Carrie Buck was operated upon, receiving a compulsory salpingectomy (a form of tubal ligation). She was later paroled from the institution as a domestic worker to a family in Bland, Virginia. She was an avid reader until her death in 1983. Her daughter Vivian had been pronounced "feeble minded" after a cursory examination by ERO field worker Dr. Arthur Estabrook,[7] thus the "three generations" of the majority opinion. It is worthy of noting that the child did very well in school for the two years that she attended (she died of complications from measles in 1932), even being listed on her school's honor roll in April 1931.[8]"

Posted by: Liberty1st | May 14, 2014 3:24:18 PM

good plan liberty. With one small change.

I say we kill everyone with an IQ under 68 and over 101.

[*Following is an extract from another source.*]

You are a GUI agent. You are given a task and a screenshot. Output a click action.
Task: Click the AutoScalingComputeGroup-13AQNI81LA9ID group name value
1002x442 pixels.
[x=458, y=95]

Posted by: rodsmith | May 15, 2014 1:03:32 AM

Adamakis -- maybe you are right. But in law we don't draw factual conclusions from triple hearsay blog posts about media articles quoting third parties. We have an evidentiary process from which we draw factual conclusions. If the issue is so clear cut, it shouldn't be too hard for that process to conclude that this guy is not MR. Too bad the Texas authorities apparently didn't trust the legal process and attempted to defraud it. Maybe, as you suggest, this was the equivalent of framing a guilty man -- i.e., he was never qualified for an MR finding, and they were just overzealous in making sure that his claim was denied. But we are rightly concerned about this sort of conduct in any case, because it is unethical and degrades the truthfinding process in general. Just as we would be concerned with doctored evidence used to convict a guilty man, we should be concerned about the officials' behavior here -- regardless of the ultimate finding on MR.

Also, I would note that a large proportion of the information you cite is inflammatory and irrelevant to the narrow issue of MR. For example, that the victim was engaged and was buried in her wedding dress is unspeakably sad but it does not have any rational effect on one's judgment of whether the murderer is mentally retarded. Certainly, other aspects of those reports, such as the supposed sophistication of the crimes, are relevant, but that is precisely the sort of thing that needs to be run through the adversary/evidentiary process to see how much of that narrative is legitimate, how much is media/prosecution spin, and what the contrary evidence (if any) shows.

Perhaps your broader point is that the crime is heinous and the suffering of the victims immense, and that is enough to justify the offender's death, full stop. That is a view point shared by some. But that is not the law with regard to people who are MR. And while you may be free to question the normative validity of current MR law, the Texas officials involved here assuredly were not.